▶ **Records to process**
::::::::
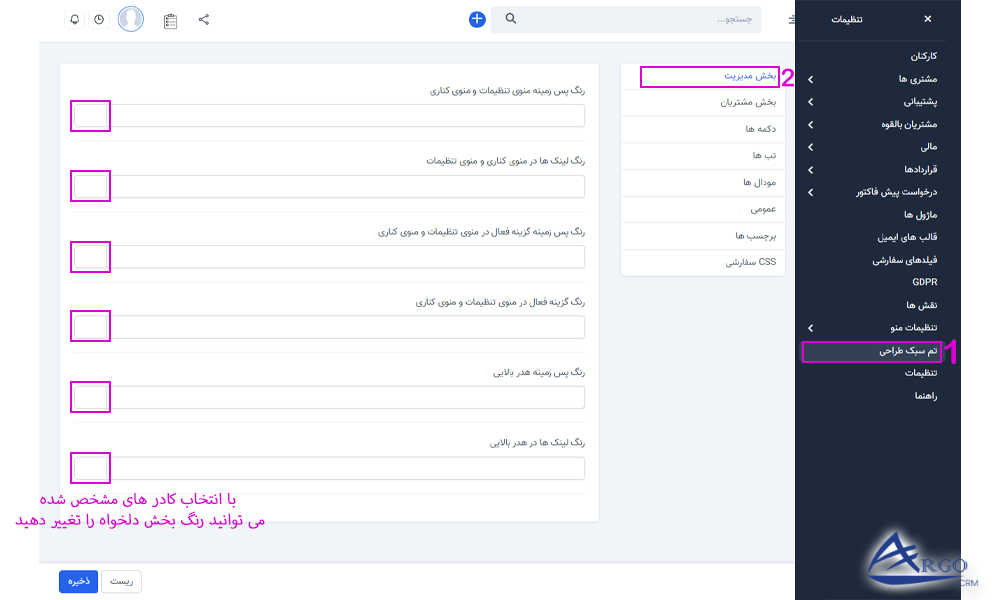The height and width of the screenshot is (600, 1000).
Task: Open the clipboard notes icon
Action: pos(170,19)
::::::::
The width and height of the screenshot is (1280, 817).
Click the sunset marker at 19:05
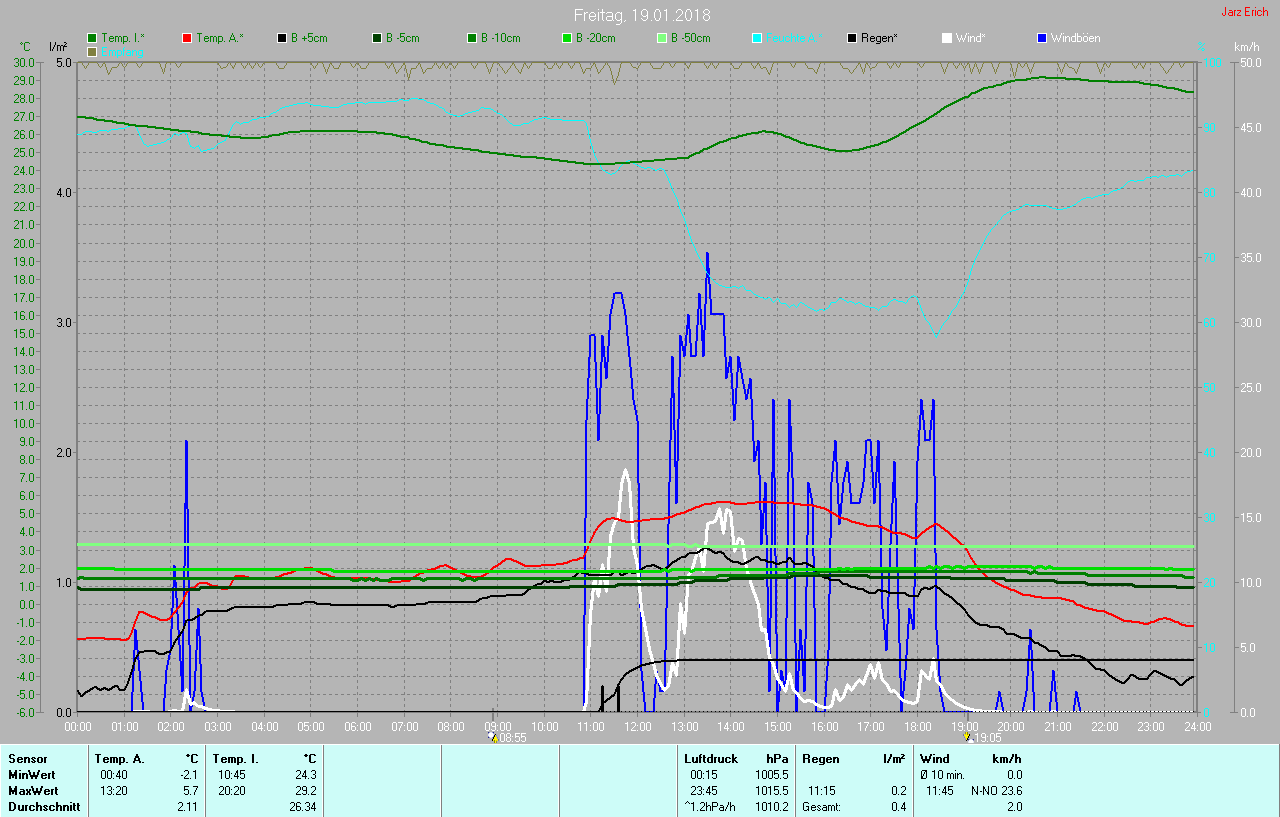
::::::::
▶ **Task objective**
When you reach the line with "The width and" in the records above, start writing out lines exactly, and stop once the line with "Click the sunset marker at 19:05" has been written; include nothing else.

▶ **Response below**
The width and height of the screenshot is (1280, 817).
Click the sunset marker at 19:05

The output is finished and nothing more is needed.